EXERCISE OBJECTIVE
Write these lines as a numbered list, skipping any blank lines.

DATA ROWS
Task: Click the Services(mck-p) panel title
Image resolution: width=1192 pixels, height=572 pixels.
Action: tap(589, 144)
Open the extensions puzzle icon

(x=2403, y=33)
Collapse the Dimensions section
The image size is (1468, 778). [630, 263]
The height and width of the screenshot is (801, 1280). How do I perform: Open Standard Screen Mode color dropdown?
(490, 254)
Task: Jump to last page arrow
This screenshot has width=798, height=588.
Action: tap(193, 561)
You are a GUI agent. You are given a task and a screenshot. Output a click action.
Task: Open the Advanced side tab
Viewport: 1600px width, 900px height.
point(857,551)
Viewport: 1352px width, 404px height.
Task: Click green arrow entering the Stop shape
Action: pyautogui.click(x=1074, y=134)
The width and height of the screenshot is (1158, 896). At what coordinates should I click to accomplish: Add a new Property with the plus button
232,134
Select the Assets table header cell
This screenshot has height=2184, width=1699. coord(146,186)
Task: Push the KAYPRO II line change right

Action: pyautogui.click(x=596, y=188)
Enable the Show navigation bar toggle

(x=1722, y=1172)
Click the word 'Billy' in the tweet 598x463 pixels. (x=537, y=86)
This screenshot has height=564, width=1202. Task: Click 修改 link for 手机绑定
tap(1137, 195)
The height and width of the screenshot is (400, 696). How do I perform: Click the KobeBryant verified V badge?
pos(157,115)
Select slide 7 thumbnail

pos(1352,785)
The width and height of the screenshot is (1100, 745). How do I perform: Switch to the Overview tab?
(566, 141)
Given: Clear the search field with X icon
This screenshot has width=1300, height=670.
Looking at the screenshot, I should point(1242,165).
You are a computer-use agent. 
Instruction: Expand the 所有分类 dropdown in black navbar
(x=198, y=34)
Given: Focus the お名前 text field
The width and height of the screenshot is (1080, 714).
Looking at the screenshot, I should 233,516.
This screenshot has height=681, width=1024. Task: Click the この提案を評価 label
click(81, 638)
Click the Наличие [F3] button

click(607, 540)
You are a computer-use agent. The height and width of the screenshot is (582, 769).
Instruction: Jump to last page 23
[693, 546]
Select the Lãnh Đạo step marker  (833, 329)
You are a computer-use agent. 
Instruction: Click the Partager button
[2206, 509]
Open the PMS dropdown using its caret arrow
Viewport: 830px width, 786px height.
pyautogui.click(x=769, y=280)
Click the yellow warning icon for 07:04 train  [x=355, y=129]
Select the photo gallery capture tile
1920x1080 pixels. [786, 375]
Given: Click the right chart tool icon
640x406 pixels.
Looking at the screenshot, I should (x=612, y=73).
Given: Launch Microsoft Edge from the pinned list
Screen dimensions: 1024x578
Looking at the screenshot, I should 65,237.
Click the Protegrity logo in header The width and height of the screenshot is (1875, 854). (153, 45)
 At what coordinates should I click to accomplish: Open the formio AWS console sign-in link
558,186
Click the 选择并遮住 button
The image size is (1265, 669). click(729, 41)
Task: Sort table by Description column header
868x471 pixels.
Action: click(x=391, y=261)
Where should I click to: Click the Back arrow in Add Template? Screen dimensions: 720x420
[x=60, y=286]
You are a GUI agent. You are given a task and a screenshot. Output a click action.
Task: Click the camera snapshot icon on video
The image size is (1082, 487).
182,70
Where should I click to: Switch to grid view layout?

RESPONSE
1. Task: Click the Services(mck-p) panel title
2. Image resolution: width=1192 pixels, height=572 pixels.
3. Action: tap(589, 144)
4. Open the extensions puzzle icon
5. (x=2403, y=33)
6. Collapse the Dimensions section
7. The image size is (1468, 778). [630, 263]
8. The height and width of the screenshot is (801, 1280). How do I perform: Open Standard Screen Mode color dropdown?
9. (490, 254)
10. Task: Jump to last page arrow
11. This screenshot has width=798, height=588.
12. Action: tap(193, 561)
13. You are a GUI agent. You are given a task and a screenshot. Output a click action.
14. Task: Open the Advanced side tab
15. Viewport: 1600px width, 900px height.
16. point(857,551)
17. Viewport: 1352px width, 404px height.
18. Task: Click green arrow entering the Stop shape
19. Action: pyautogui.click(x=1074, y=134)
20. The width and height of the screenshot is (1158, 896). At what coordinates should I click to accomplish: Add a new Property with the plus button
21. 232,134
22. Select the Assets table header cell
23. This screenshot has height=2184, width=1699. coord(146,186)
24. Task: Push the KAYPRO II line change right
25. Action: pyautogui.click(x=596, y=188)
26. Enable the Show navigation bar toggle
27. (x=1722, y=1172)
28. Click the word 'Billy' in the tweet 598x463 pixels. (x=537, y=86)
29. This screenshot has height=564, width=1202. Task: Click 修改 link for 手机绑定
30. tap(1137, 195)
31. The height and width of the screenshot is (400, 696). How do I perform: Click the KobeBryant verified V badge?
32. pos(157,115)
33. Select slide 7 thumbnail
34. pos(1352,785)
35. The width and height of the screenshot is (1100, 745). How do I perform: Switch to the Overview tab?
36. (566, 141)
37. Given: Clear the search field with X icon
38. This screenshot has width=1300, height=670.
39. Looking at the screenshot, I should point(1242,165).
40. You are a computer-use agent. 
41. Instruction: Expand the 所有分类 dropdown in black navbar
42. (x=198, y=34)
43. Given: Focus the お名前 text field
44. The width and height of the screenshot is (1080, 714).
45. Looking at the screenshot, I should 233,516.
46. This screenshot has height=681, width=1024. Task: Click the この提案を評価 label
47. click(81, 638)
48. Click the Наличие [F3] button
49. click(607, 540)
50. You are a computer-use agent. The height and width of the screenshot is (582, 769).
51. Instruction: Jump to last page 23
52. [693, 546]
53. Select the Lãnh Đạo step marker  (833, 329)
54. You are a computer-use agent. 
55. Instruction: Click the Partager button
56. [2206, 509]
57. Open the PMS dropdown using its caret arrow
58. Viewport: 830px width, 786px height.
59. pyautogui.click(x=769, y=280)
60. Click the yellow warning icon for 07:04 train  [x=355, y=129]
61. Select the photo gallery capture tile
62. 1920x1080 pixels. [786, 375]
63. Given: Click the right chart tool icon
64. 640x406 pixels.
65. Looking at the screenshot, I should (x=612, y=73).
66. Given: Launch Microsoft Edge from the pinned list
67. Screen dimensions: 1024x578
68. Looking at the screenshot, I should 65,237.
69. Click the Protegrity logo in header The width and height of the screenshot is (1875, 854). (153, 45)
70.  At what coordinates should I click to accomplish: Open the formio AWS console sign-in link
71. 558,186
72. Click the 选择并遮住 button
73. The image size is (1265, 669). click(729, 41)
74. Task: Sort table by Description column header
75. 868x471 pixels.
76. Action: click(x=391, y=261)
77. Where should I click to: Click the Back arrow in Add Template? Screen dimensions: 720x420
78. [x=60, y=286]
79. You are a GUI agent. You are given a task and a screenshot. Output a click action.
80. Task: Click the camera snapshot icon on video
81. The image size is (1082, 487).
82. 182,70
83. Where should I click to: Switch to grid view layout?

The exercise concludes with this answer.